■ Job A
According to the passage on Minas's photography, why does he so often shoot through glass and other reflective surfaces?

Minas remembers that it was the Brazilian curator Rosely Nakagawa, who pointed out that Bauman’s themes “permeated much of my work”. This then gave rise to the idea for the series. It shows people in anonymous megacities, reflected in windows, puddles and façades: people, often commuters, at subway exits, in underground passageways, cafés, aeroplanes, trains, buses, and at bus stops; in São Paulo, Brasília, New York, Mexico City, Valencia and Lisbon. They find themselves in places of transit; places of restless, unsteady transition.

“I believe that light can transform the mundane into something extraordinary.”

Minas captures his protagonists from irritating perspectives. Often puzzling for the viewer, the position of the photographer is nearly impossible to pinpoint. “I very often explore reflections in my work, shooting through glasses or other reflective surfaces. First, it’s a way of showing not only what’s in front of me, but also behind me or by my side,” Minas describes of his approach: “Furthermore, I think that mixing parallel stories and characters in different places, is a great way of representing the chaos and mix of stimuli in big cities. When I’m photographing, I’m not only seeing, but also hearing, smelling, feeling, and these multilayered shots are a more complete representation of this. Finally, I like the sense of disorientation and confusion that such images can convey. This kind of photo can require patience sometimes, until everything falls into the right place. I’m always searching for this fine line between chaos and balance.”

■ Job B
Collect each line of the entries that contains the word "Toggle".

■ Data records
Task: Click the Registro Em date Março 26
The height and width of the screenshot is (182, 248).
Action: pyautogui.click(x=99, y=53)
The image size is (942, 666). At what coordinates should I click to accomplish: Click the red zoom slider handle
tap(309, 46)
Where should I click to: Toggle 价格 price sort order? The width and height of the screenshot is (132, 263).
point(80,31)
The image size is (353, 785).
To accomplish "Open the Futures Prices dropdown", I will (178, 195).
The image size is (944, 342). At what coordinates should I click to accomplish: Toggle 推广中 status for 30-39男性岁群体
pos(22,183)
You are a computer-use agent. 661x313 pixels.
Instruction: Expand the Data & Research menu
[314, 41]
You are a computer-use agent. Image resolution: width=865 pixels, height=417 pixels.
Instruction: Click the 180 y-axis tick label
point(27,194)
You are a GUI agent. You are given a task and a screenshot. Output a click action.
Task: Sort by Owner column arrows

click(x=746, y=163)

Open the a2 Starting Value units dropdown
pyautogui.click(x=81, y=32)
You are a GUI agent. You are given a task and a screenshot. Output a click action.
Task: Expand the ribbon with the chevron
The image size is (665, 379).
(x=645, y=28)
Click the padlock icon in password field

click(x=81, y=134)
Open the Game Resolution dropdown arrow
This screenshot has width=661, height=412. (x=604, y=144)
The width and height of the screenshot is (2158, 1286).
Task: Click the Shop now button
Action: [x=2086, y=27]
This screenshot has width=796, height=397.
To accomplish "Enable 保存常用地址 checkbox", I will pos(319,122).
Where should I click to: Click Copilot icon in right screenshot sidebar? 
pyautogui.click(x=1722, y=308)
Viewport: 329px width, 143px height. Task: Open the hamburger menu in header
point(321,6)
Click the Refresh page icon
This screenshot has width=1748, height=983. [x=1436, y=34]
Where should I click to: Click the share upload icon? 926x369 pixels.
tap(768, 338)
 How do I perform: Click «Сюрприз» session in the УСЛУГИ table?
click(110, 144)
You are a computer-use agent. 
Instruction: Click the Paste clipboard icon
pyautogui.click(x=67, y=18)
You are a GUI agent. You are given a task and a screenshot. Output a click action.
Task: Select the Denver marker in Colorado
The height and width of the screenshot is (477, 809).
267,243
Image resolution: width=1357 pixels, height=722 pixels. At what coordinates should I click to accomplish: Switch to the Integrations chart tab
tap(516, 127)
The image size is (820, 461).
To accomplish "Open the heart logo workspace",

■ Correct answer A
Reflections let him show what is behind and beside him as well as what is in front of him. Layering parallel stories and characters from different places conveys the chaos and mixed stimuli of big cities, and gives a fuller picture of what he hears, smells and feels while photographing. He also values the disorientation and confusion such images can create.

■ Correct answer B
Where should I click to: Toggle 价格 price sort order? The width and height of the screenshot is (132, 263).
The image size is (944, 342). At what coordinates should I click to accomplish: Toggle 推广中 status for 30-39男性岁群体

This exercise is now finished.